Michael J. Remke, Tonny Hoang, Thomas Kolb, Catherine Gehring, Nancy C. Johnson, Matthew A. Bowker

Research output: Contribution to journalArticlepeer-review

17 Scopus citations


Changes in temperature and moisture as a result of climate forcing can impact performance of planted trees. Tree performance may also be sensitive to new soil conditions, for example, brought about by seeds germinating in soils different from those colonized by ancestral populations. Such “edaphic constraint” may occur with natural migration or human-assisted movement. Pinus ponderosa seedlings, sourced from one location (“home” site), were grown across a field environmental gradient in either their original home soil or in soils from two different “away” sites.
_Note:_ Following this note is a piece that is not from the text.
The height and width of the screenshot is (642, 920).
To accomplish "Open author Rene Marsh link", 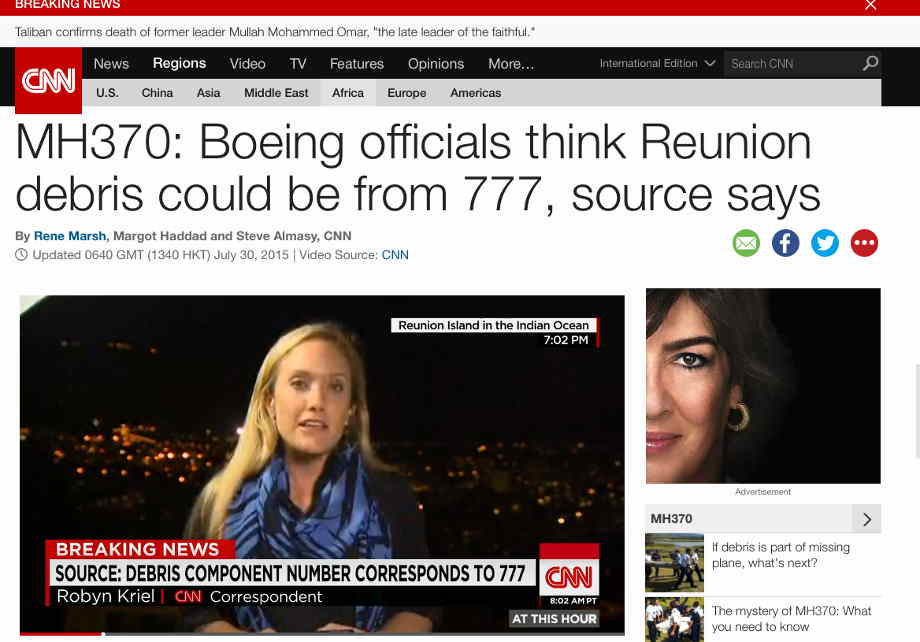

Seedlings were inoculated with site-specific soil organisms by germinating seeds in living soil. After 6 months, the inoculated seedlings were transplanted into sterilized soils from the home or away sites. This experimental design allowed us to uncouple the importance of abiotic and biotic soil properties and test (1) how biotic and abiotic soil properties interact with climate to influence plant growth and stress tolerance, and (2) the role of soil biota in facilitating growth in novel environments. Seedlings grew least in hotter and drier away sites with away soil biota. Home soil biota ameliorated negative impacts on growth of hotter and drier away sites. Measurements of photosynthetic rate, stomatal conductance, and chlorophyll florescence (Fv/Fm) suggest that edaphic constraint reduced growth by increasing tree water stress. Results suggest that success of Ponderosa pine plantings into warming environments will be enhanced by pre-inoculation with native soil biota of the seed source.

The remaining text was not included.